The researchers conducted 23 face-to-face and telephone interviews with micro-providers. For several reasons, including sample size, accuracy of business type and geographical proximity, the findings cannot be considered generalisable.
Devine, L and Parker, S (2015) The SAFER initiative: a case study in applying research to social enterprise: creating impact. Ideas for Good, Bristol, UK, 21 April 2015 (pdf)
The SAFER Initiative is a social enterprise venture, providing support around the child protection and safeguarding referral and assessment process. The Initiative focuses on professionals covered by s.11 Children Act 2004 who have a duty to refer families for social work assessment where there are child protection or safeguarding concerns, and support for the families who are referred and assessed. The Initiative is piloting bespoke training for professionals who may need to refer families for social work assessment, coupled with pro bono advice and support for families undergoing referral and assessment.

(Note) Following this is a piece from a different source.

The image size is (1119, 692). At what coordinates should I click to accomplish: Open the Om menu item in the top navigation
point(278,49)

This report was shortlisted because it reported on the work of a social enterprise, but the paper does not report on actual outcomes of the work and therefore cannot be included in the final review. A follow-up report of outcomes was searched for but not identified.

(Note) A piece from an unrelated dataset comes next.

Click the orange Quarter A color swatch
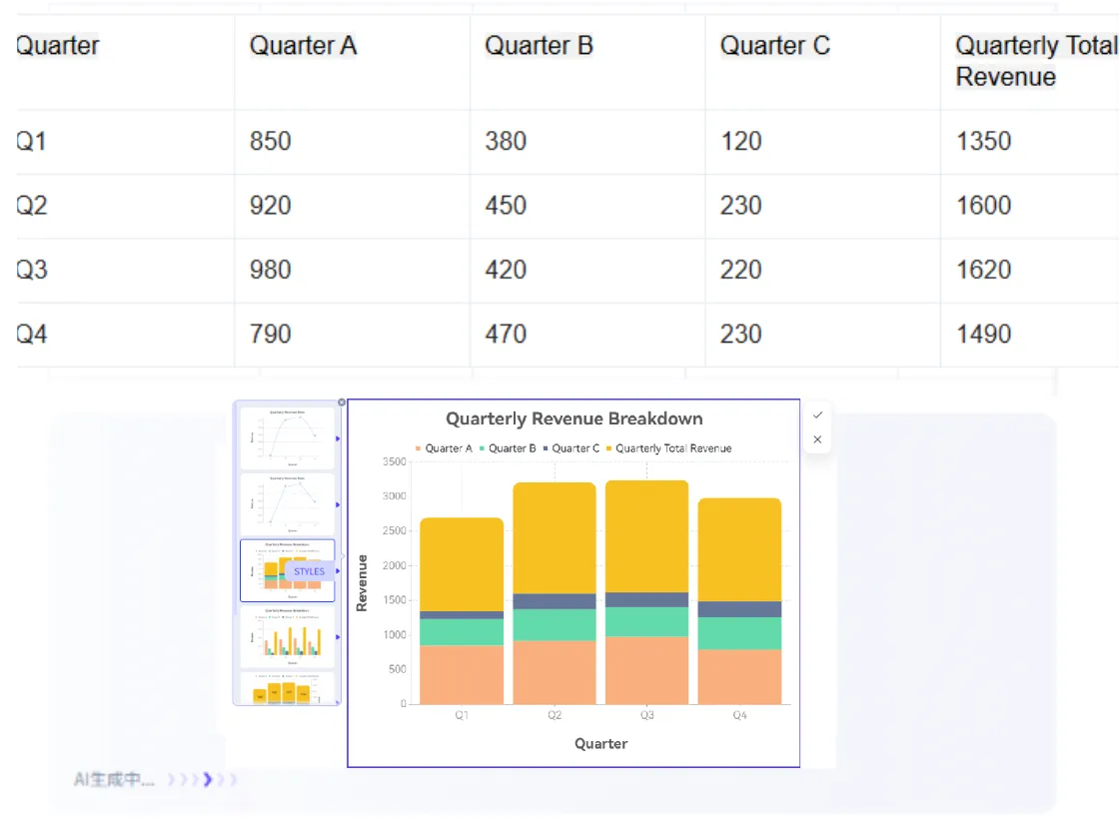This screenshot has height=839, width=1119. coord(418,447)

Fieldhouse, J et al. (2011) Evaluation of an occupational therapy intervention service within homeless services in Bristol. University of the West of England (pdf)

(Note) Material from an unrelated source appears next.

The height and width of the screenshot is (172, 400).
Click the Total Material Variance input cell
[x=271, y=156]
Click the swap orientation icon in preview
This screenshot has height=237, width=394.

This report presents the findings of an evaluation of an occupational therapy intervention service as part of homeless services in Bristol. Two full-time, temporary posts were established at the Redwood House hostel and supported by supervisors based at the University of the West of England. The intervention reports to have taken a person-centred approach and aimed to increase the percentage of vulnerable people progressing towards independent living from emergency accommodation, and to improve service user involvement within hostels. Specific interventions included breakfast groups, library and internet sessions, tenancy skills groups, job/voluntary work hunting, individual and group cooking, running/jogging, gardening, park activities, shopping and goal-setting.
The evaluation does not describe a specific methodology and does not measure actual outcomes of activities, but includes some examples of outcomes as reported by the occupational therapists and feedback from people involved in the intervention as part of the description of the stages of the work undertaken.
Godfrey, F (2013) Reshaping care for older people community capacity building / coproduction case study. Community Connections / Joint Improvement Team (pdf)
This case study presents the activities of an intervention in Falkirk, which supports those in the early stages of dementia and their carers. Although no methodology is provided the report includes outcomes of the Community Connections project identified by Alzheimers Scotland.
Heritage, G (2014) Reshaping care for older people community capacity building / coproduction case study. Argyll and Bute –Timebanking (pdf)
This case study reports the outcomes of a timebanking activity that takes place across six different localities in Argyll and Bute. Volunteers contribute time to a wide range of tasks, experience and support including skills sessions, practical support, emotional support, and advocacy. Specific anticipated outcomes of the interventions are identified. As these outcomes are not actual and have not been measured these cannot be included in the indicators section of this report. However, anticipated outcomes include:
- Reduction in emergency admissions and readmissions
- Older people live more active lives fully engaged in their communities
- More older people are able to live in their home for longer
- Prescribing levels are reduced
- Community capacity is built and older people are better engaged and active in their communities
Owen, F et al. (2015) Social return on investment of an innovative employment option for persons with developmental disabilities: Common Ground Co-Operative. Nonprofit Management & Leadership, 26(2), pp.209-228 (paywalled)
The authors examine the monetary value of a grassroots initiative that became a co-operative in Ontario, Canada, formed to provide educational, administrative, and job coach support to adults with developmental disabilities. The co-operative offers job skills training, work experience, job coaching, opportunities for enterprise partnerships, financial support, and health benefits.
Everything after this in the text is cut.